● **本文**
あまり問題が生じないような場合であればOK
「早とちり」という言葉は敬語にすると「早とちりいたしました」「早とちりしてしまいました」などになります。これらの敬語には「反省している」「申し訳なく思っている」というニュアンスはありません。
「現場から直帰だと早とちりして家に帰ってしまいました」「現場直行だと早とちりしていました。今もう現場にいます」など、相手の迷惑になっている可能性がある場面での使うと失礼になります。
問題が生じている場合は早とちりでは済まない
「まだ完成していない書類をもう完成しているものだと思って相手先に送ってしまった」「着払いで送っていいと思って元払いにすべき荷物を着払いで送ってしまった」などは状況としては「早とちり」ですが、「早とちりいたしました。送ってしまいました」というような敬語を使うと反省の色が伝わりません。
このような場面では「早とちりした」とは言わずに、「確認不足でした」と言うようにしましょう。
「早とちり」の敬語での使い方
「早とちり」は自分がするものですので、敬語にする場合は「早とちりいたしました」など、謙譲語の形で敬語にするか、あるいは「早とちりしてしまいました」など丁寧語の形で敬語にします。
相手が早とちりした、という場合は「早とちりされました」「早とちりなさったようで」など尊敬語の形で敬語にします。しかし、敬語を使うべき相手に対して、「早とちり」という言葉を使うのはできるかぎり避けるべきだと言えます。

● **課題の内容**
本文のうち「問題が生じている場合は早とちりでは済まない」を含む語句で始まり「た」と言うようにしましょう。」で終わる部分を、「確認不足」を「注意不足」に差し替えて書き直してください。

● **提供データ**
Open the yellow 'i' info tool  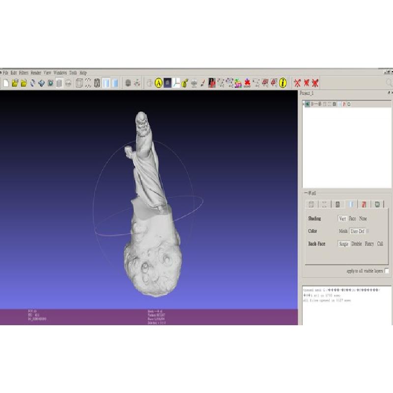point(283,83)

==

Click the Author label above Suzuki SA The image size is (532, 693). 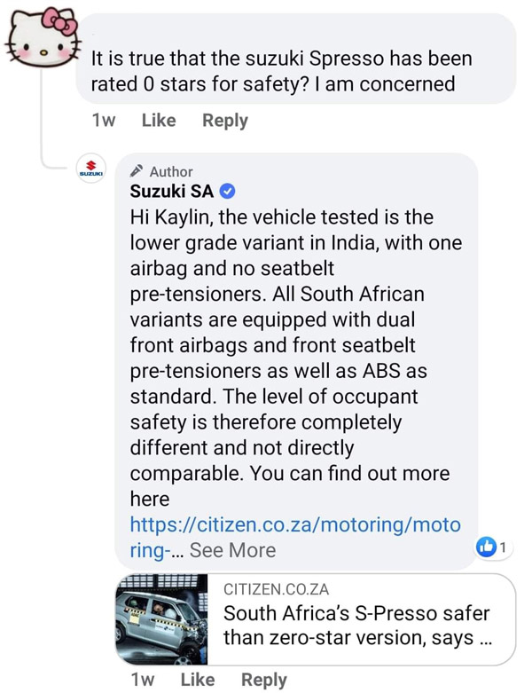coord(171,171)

● **解答**
問題が生じている場合は早とちりでは済まない
「まだ完成していない書類をもう完成しているものだと思って相手先に送ってしまった」「着払いで送っていいと思って元払いにすべき荷物を着払いで送ってしまった」などは状況としては「早とちり」ですが、「早とちりいたしました。送ってしまいました」というような敬語を使うと反省の色が伝わりません。
このような場面では「早とちりした」とは言わずに、「注意不足でした」と言うようにしましょう。